Your objective - Rewrite the material between the lines containing "The width and" and "pyautogui.click(x=318, y=370)", inclusive, as a Markdown table with the columns Row and Line, leaving out any blank lines.

Records for this exercise -
┄┄┄┄┄┄┄┄┄┄┄┄┄┄┄┄┄┄┄┄
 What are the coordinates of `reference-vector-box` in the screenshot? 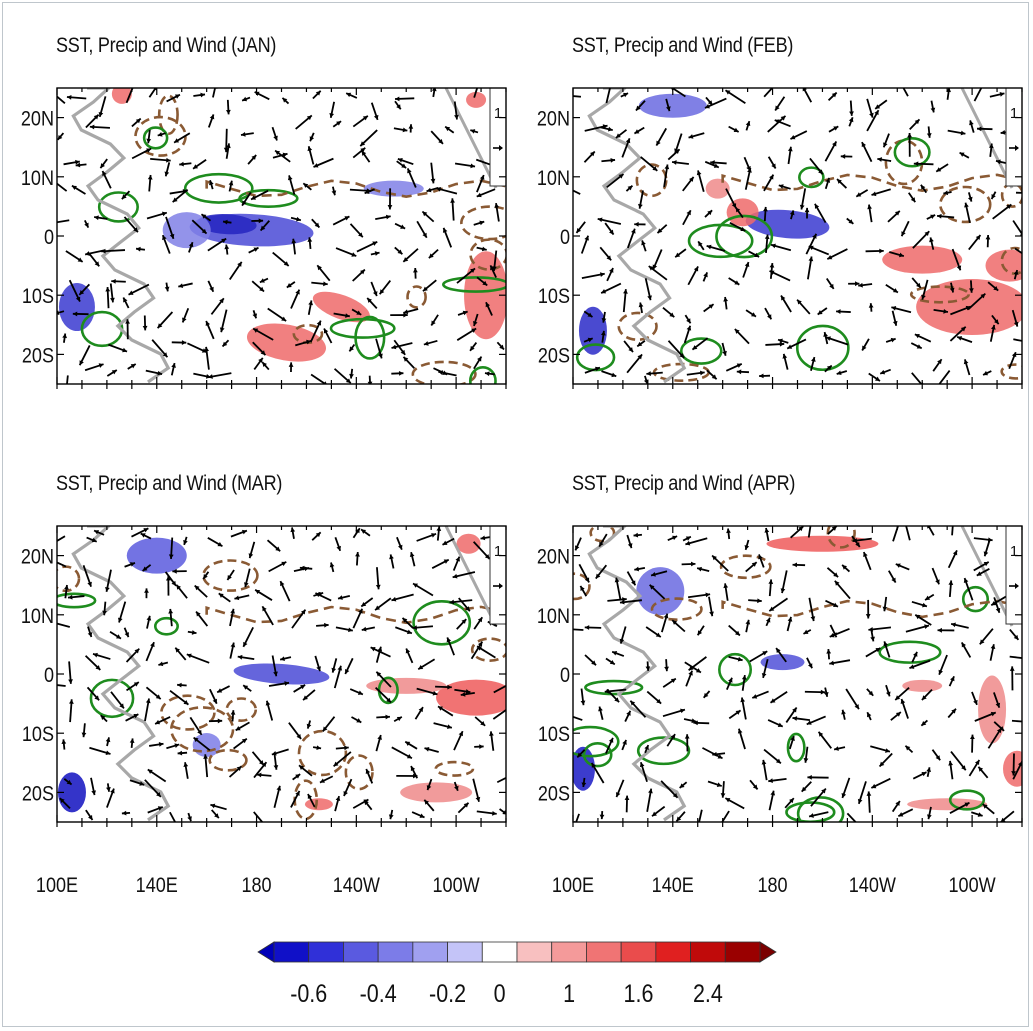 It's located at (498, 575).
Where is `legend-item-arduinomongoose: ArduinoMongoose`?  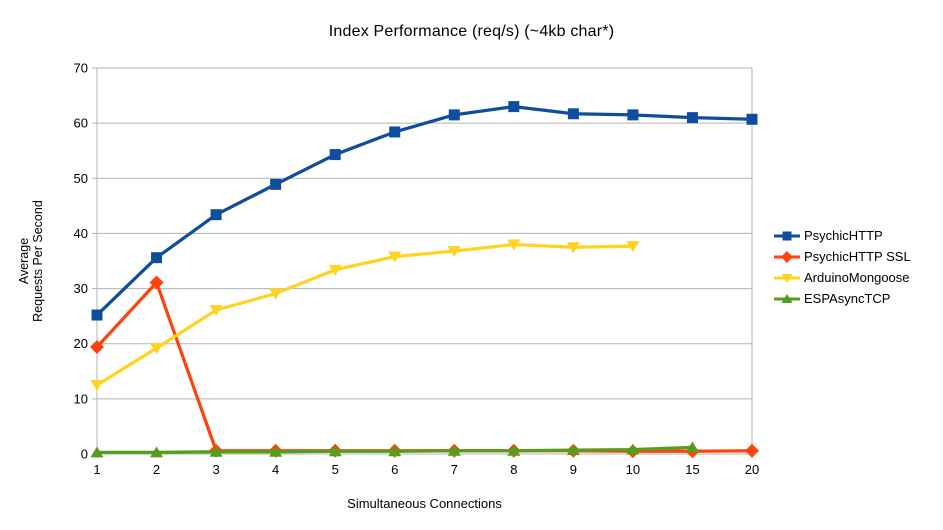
┄┄┄┄┄┄┄┄┄┄┄┄┄┄┄┄┄┄┄┄
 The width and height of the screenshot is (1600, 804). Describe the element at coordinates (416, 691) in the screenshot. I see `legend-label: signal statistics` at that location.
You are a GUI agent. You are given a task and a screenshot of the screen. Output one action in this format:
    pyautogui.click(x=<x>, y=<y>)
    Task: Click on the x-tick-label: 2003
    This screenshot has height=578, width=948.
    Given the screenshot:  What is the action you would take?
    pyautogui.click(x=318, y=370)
┄┄┄┄┄┄┄┄┄┄┄┄┄┄┄┄┄┄┄┄
Solution to this problem -
| Row | Line |
|---|---|
| 1 |  The width and height of the screenshot is (1600, 804). Describe the element at coordinates (416, 691) in the screenshot. I see `legend-label: signal statistics` at that location. |
| 2 | You are a GUI agent. You are given a task and a screenshot of the screen. Output one action in this format: |
| 3 |     pyautogui.click(x=<x>, y=<y>) |
| 4 |     Task: Click on the x-tick-label: 2003 |
| 5 |     This screenshot has height=578, width=948. |
| 6 |     Given the screenshot:  What is the action you would take? |
| 7 |     pyautogui.click(x=318, y=370) |